### EXERCISE GOAL
From first line to last, output the records below exactly.
------
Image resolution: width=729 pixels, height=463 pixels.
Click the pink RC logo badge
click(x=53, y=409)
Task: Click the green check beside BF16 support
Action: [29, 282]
------
### OUTPUT BELOW
Image resolution: width=729 pixels, height=463 pixels.
Click the pink RC logo badge
click(x=53, y=409)
Task: Click the green check beside BF16 support
Action: [29, 282]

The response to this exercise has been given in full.